365Books: Dimensions by Jacques Vallee

You know Jacques Vallee.

You may not realize that you know him but, if you’ve seen Close Encounters of the Third Kind, you now Jacques Vallee – Spielberg based the French scientist on him, the one played by François Truffaut. The one who you hear in the background as Richard Dreyfuss is hustled aboard the helicopter – the scientist shouts over the sound of the chopper blades, in French, translated almost real-time by his translator, “We didn’t choose these people! They were invited!”

Jacques Vallee is, at this writing, in his 80s and I haven’t seen any new works by him recently but I really enjoyed his earlier work. He started his professional career as an astronomer at the Paris Observatory. Later he moved to the U.S. and continued to work in Astronomy, where he and a partner developed the first computerized model of Mars. While working as a systems analyst at Northwestern, he worked alongside J. Allen Hynek, who was studying UFOs while chairing the Astronomy Department. Vallee went on to work on AI (in the 1960s!) and, after earning a PhDs in computer science and engineering, he worked in information systems in different organizations, including Stanford. Later he was a consultant at the Institute for Plasma Research, a senior research fellow at the IFTF, and was a principal investigator for computer networking at the National Science Foundation, working on things like ARPNET’s Planning Network, the precursor to instant messaging.

I regurgitate his Wikipedia page here because I want you to appreciate that this guy – unlike some of the authors out there talking about aliens, looking at you Bud Hopkins and Whitley Strieber – is a scientist. His books advocate for the view that the scientific community should be investigating UFO reports from a scientific point of view, as opposed to sweeping them under the rug and accusing those who report them as mistaken, foolish, rubes, or charlatans.
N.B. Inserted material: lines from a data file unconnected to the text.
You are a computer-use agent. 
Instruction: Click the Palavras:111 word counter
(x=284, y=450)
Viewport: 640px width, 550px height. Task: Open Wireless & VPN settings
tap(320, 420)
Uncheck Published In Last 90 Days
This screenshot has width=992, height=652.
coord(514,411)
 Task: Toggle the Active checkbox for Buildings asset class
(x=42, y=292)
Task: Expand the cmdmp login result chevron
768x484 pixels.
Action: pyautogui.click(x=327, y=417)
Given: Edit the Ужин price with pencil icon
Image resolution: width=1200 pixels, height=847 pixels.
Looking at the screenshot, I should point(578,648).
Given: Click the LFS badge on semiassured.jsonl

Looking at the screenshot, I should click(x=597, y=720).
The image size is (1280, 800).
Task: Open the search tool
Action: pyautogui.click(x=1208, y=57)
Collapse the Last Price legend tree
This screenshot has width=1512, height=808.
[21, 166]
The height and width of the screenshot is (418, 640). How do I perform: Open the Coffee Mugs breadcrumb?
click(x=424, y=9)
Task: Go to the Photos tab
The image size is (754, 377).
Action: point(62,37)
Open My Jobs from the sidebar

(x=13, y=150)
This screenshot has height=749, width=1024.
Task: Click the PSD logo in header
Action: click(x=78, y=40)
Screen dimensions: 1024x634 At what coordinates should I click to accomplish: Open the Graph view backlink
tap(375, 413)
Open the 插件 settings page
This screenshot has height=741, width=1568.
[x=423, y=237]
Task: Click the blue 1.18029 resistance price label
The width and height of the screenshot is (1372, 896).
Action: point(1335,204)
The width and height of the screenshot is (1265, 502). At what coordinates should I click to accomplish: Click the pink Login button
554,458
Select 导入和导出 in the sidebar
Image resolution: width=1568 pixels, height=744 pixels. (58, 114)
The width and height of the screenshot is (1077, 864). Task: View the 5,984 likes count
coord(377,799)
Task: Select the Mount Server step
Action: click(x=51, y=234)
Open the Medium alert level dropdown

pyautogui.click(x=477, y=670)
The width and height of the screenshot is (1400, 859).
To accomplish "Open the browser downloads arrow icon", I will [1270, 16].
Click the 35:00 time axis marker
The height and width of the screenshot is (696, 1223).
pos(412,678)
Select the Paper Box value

I do believe that there are a number of mistaken, foolish, rubes, and charlatans out there talking about UFOs. For some people, it’s an honest mistake – like when I saw airplanes landing at JFK at night from an apartment at the end of the runway, which made them look like they were descending straight down and growing larger as they approached. For a second, I wondered, “What is that?” and then I realized. Some people make the honest mistake and then refuse to let go of their original thought. Some people are fooled by people who want something for themselves (like that Lazar guy). And some people want to fool people, seeking fame or fortune or power or influence.

Over a number of years, Vallee wrote a series of books discussing his UFO researches. He took a scientific approach to his study, reporting what he had heard without judgement. Throughout the series, his theories about what UFOs are evolved.

In this book, he draws parallels between UFO encounters, religious experiences throughout the ages, and fairy tales. He theorizes that UFOs are not spaceships from outer space, but something much closer to home, perhaps from another dimension, specifically intended to shape our thoughts and beliefs about something.

This is my least favorite of his books – I’ve go the rest of them around her somewhere but, oops, paperbacks, shelved behind my hardcovers and hard to put hands on. At one point this year, I came across them while looking for something else (oh, there you are!) and piled them all on the arm of the couch and the cat knocked them on the floor.

Cats: no respect for books.

Anyway, if you want the OG of alien books, someone who approaches the study from a scientific perspective, not going around using amateur hypnosis on witnesses or scaring them within an inch of their lives with horror stories, this is the guy to read.